Washington (AFP) – For Jimmy Doolittle’s co-pilot, taking off from an aircraft carrier, flying hundreds of miles and bombing Japan was the easy part of the daring 1942 American air raid on Tokyo.
The worst moment came hours later, when he had to parachute out of his B-25 bomber over China in the middle of a heavy storm.
“That was the scariest time,” said Richard Cole, now 98 years old.
“There you are in an airplane over a land you are not familiar with, under a big weather front, very active with lots of rain, with thunderstorms and lots of lightning and you are going to jump out,” he said.
“There are lots of questions that are going through your mind.”
Out of the 80 men who took part in the storied Doolittle raid that boosted America’s morale in the early days of World War II, only four are still alive.
Cole and two of his fellow veterans, also in their nineties, attended a “final reunion” Saturday at the US Air Force’s National Museum in Dayton, Ohio.
In a ceremony webcast live and attended by family and dignitaries, the three elderly men toasted comrades who have died since the raid, as well as the five airmen who perished in the operation.
“Gentlemen, I propose a toast to those we lost on the mission, and those who have passed away since: thank you very much and may they rest in peace,” Cole said, as he and his fellow veterans raised goblets of cognac.
The Doolittle crews “inspired a nation,” Air Force chief General Mark Welsh told the veterans, and “you turned the tide of a war.”
The raid has been immortalized on screen and in numerous books, but Cole said he never expected the operation would take on so much importance.
“I never dreamed this thing would last so long and that so many people would be interested in it,” he said in a telephone interview with AFP.
The bold operation was led by Lieutenant Colonel Jimmy Doolittle, who became an American hero after 16 B-25 bombers under his command struck Tokyo five months after the Japanese decimated the US Navy at Pearl Harbor.
When he volunteered for the top-secret mission, Cole knew it would be dangerous but he only learned of the target aboard the carrier USS Hornet in the Pacific Ocean.
Once the crews were told they would be attacking Japan, there was “a lot of jubilation,” he said. “But then it became kind of quiet because people were realizing what they were going to be doing.”
The assault was close to a suicide mission.
The plan called for the aircraft — which had never seen combat — to fly over Japan with no fighter escorts and then head towards eastern China, where homing beacons would supposedly guide them in for a landing.
After their carrier was spotted by a Japanese vessel, Doolittle decided to launch the raid immediately, 10 hours earlier than scheduled and 650 nautical miles (1,200 kilometers) from Japan.
The aircraft took off on April 18, and arrived over Japan six hours later, achieving total surprise.
“We were not jumped by any kind of a fighter or other airplane,” Cole said. “We went across at Japan at low altitude.
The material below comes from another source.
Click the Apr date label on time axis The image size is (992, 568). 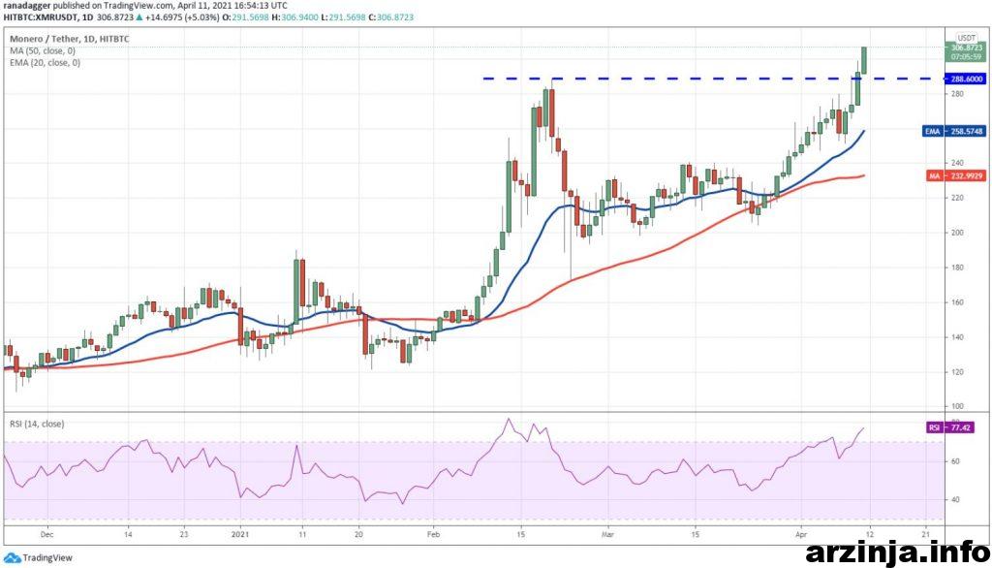[803, 533]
We could see planes above us and apparently they couldn’t see us.”
After a bombing run that lasted only a few minutes, the B-25s got “the heck out of there.”
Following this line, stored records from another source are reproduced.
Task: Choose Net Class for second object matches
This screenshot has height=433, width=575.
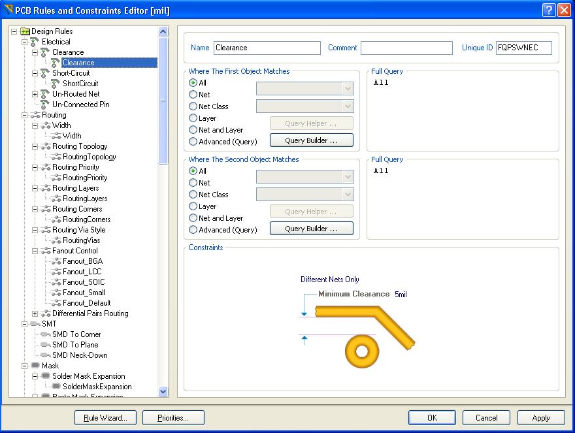Action: 193,195
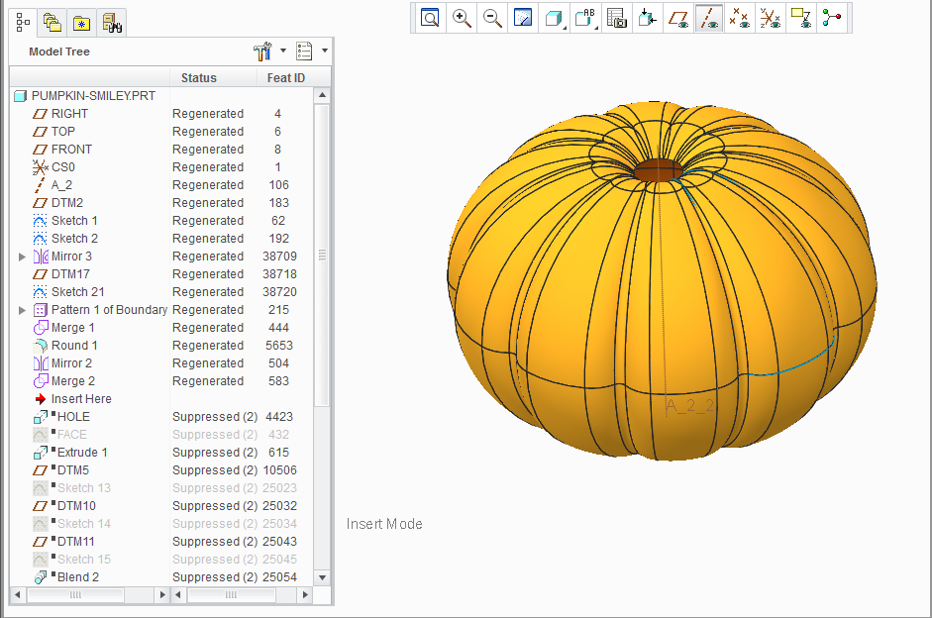Toggle datum axis display
The image size is (932, 618).
(709, 18)
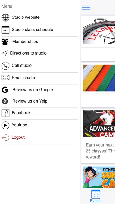The image size is (115, 204).
Task: Open the Leadership compass event image
Action: coord(99,31)
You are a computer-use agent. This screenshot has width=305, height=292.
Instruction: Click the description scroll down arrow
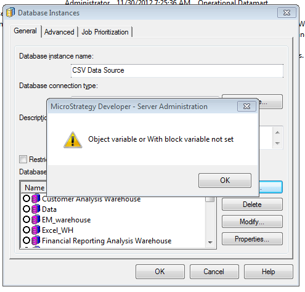coord(277,143)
As they flew toward China, the navigator passed a note up to the cold, noisy cockpit. They would run out of fuel 180 miles (290 kilometers) short of their destination, the note said, meaning the plane would have to be ditched at sea.
A strong tail wind, however, “pushed us all the way to China,” Cole said.
They arrived on the coast at dusk, but a planned homing signal to help them land never appeared.
So they flew until their fuel tanks were empty and parachuted out.
Cole’s chute got caught in a tree. In darkness and pouring rain, he opted to stay atop the tree until daylight.
“After that, I climbed down and started walking west with my compass.
“And after walking all day, I came on to a paramilitary compound and was taken in by the Chinese, who were very helpful.”
He and his crewmates were eventually reunited and flown out on a US aircraft. But all the B-25s were lost in the raid, and Doolittle worried he would be court-martialed.
Although the bombing caused only modest damage in Tokyo and elsewhere, the attack’s psychological effect — in Japan and the United States — was dramatic.
Americans felt they had scored a counter-punch, and an embarrassed Japan soon launched an unsuccessful naval attack at the Midway Atoll that proved a turning point in the war.
It would be more than two years before US aircraft bombed Japan again.